In response to an investigation by our partner, CBS4, showing the shortage of dispatchers at the communications center and the consequently increasing wait time for 911 callers, elected leaders are working to make changes.
“The concerns that you brought up in your story are good and valid concerns,” said Leroy Robinson, the chair of the city-county council’s public safety committee.
As reported, the average Marion County 9-1-1 caller listens to a hold recording for 25 to 30 seconds before a dispatcher is able to pick up.
“I think that we as a city need to do more to ensure that everyone feels safe in our city and that the calls are answered in a timely manner,” said Robinson.
Robinson says several agencies are now working to fix the years-long problem.
“We have ongoing meetings and discussions taking place right now and also seeking additional funding, to fund and ensure they get more operators to address the issues they brought up in the story,” said Robinson.
Lack of money is what officials in the sheriff’s office say is primarily responsible for the shortage of dispatchers. At $26,000, the entry salary pay is $5,000 to $12,000 less than in every surrounding county.
Sheriff John Layton’s approved 2017 budget only includes a three percent raise for dispatchers.
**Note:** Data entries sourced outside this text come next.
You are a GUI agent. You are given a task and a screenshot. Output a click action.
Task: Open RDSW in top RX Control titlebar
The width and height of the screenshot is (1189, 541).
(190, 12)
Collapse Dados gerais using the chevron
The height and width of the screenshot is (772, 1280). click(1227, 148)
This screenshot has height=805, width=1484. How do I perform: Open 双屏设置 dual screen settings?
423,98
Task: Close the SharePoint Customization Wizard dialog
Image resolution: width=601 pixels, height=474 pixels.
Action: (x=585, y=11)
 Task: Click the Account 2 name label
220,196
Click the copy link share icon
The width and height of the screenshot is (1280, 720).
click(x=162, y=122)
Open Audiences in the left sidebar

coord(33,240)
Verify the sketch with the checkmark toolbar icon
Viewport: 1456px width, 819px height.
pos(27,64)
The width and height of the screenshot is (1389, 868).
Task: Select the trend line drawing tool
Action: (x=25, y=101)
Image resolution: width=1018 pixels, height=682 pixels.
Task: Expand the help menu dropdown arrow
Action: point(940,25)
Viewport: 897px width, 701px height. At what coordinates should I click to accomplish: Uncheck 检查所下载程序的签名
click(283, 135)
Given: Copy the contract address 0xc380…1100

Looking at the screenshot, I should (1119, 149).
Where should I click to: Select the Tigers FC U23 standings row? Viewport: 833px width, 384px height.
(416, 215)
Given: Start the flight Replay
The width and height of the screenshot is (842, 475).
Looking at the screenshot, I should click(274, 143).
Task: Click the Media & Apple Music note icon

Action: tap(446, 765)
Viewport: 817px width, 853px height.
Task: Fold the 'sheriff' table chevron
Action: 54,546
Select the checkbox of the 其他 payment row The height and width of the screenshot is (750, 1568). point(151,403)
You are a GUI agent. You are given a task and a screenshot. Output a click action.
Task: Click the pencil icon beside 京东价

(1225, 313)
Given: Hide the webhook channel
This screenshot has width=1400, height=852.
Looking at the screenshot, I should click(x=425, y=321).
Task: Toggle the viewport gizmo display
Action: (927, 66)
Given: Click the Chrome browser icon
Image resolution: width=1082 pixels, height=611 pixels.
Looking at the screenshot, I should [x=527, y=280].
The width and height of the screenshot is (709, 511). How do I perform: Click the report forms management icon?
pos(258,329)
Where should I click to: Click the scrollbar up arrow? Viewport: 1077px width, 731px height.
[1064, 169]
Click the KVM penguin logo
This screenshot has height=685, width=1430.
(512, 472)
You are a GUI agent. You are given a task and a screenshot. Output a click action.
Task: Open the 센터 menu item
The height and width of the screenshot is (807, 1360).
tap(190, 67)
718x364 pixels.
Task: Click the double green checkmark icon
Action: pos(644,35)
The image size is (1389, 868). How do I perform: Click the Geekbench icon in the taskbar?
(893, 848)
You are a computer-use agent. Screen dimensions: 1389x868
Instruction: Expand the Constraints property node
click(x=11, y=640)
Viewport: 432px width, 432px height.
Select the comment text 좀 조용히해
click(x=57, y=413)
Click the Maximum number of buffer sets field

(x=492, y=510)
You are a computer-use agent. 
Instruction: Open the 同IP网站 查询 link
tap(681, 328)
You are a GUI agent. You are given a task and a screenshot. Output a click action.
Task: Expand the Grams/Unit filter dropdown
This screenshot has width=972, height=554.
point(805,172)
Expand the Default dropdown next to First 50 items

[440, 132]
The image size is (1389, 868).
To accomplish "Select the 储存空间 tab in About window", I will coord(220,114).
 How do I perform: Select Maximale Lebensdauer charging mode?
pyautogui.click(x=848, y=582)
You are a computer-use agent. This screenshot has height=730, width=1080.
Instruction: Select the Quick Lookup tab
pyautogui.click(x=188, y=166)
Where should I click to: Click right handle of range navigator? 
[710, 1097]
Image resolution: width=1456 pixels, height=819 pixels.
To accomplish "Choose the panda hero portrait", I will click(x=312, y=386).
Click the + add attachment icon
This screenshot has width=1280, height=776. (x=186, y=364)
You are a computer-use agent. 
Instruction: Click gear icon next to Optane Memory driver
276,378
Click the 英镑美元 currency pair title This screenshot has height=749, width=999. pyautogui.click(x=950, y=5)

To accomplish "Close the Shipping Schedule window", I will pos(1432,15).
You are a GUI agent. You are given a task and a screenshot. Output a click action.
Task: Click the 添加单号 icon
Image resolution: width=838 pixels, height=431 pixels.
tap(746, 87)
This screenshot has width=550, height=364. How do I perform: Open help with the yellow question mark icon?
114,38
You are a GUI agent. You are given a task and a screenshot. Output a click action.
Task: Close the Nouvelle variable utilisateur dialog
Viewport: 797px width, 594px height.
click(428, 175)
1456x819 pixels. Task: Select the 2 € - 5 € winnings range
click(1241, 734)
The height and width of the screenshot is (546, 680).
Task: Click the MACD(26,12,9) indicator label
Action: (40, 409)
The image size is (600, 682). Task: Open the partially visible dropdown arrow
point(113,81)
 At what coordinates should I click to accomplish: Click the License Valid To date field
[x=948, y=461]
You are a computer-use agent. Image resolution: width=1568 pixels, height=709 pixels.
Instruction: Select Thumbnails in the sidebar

That will still leave their salaries several thousand dollars short of pay in every surrounding county.
“If the salaries increase, I think we’ll be able to get more people on board and that always has an impact on how quickly they can answer the 911 calls,” said Colonel Louis Dezelan with the Marion County Sheriff’s Office.
Dezelan has seen the office struggle for years to attract and retain dispatchers with the poor pay.
As of Wednesday night, Dezelan didn’t have the exact calculations to show how much money would be needed to bring Marion County dispatcher pay within striking range of other counties.
But together, several agencies hope to work together to at least provide a starting point for bumping up pay.
“We’re working on it right now,” said Robinson. “We’re having discussions now with the controller, with the city, and with the sheriff’s office to see if we can get more funding to get them more dispatchers to handle those calls to ensure that our community feels safe.”
In the meantime, if you do call 911 and hear that hold recording, it’s important you do not hang up.
If you do, you’ll go back to the end of the line and have to wait again.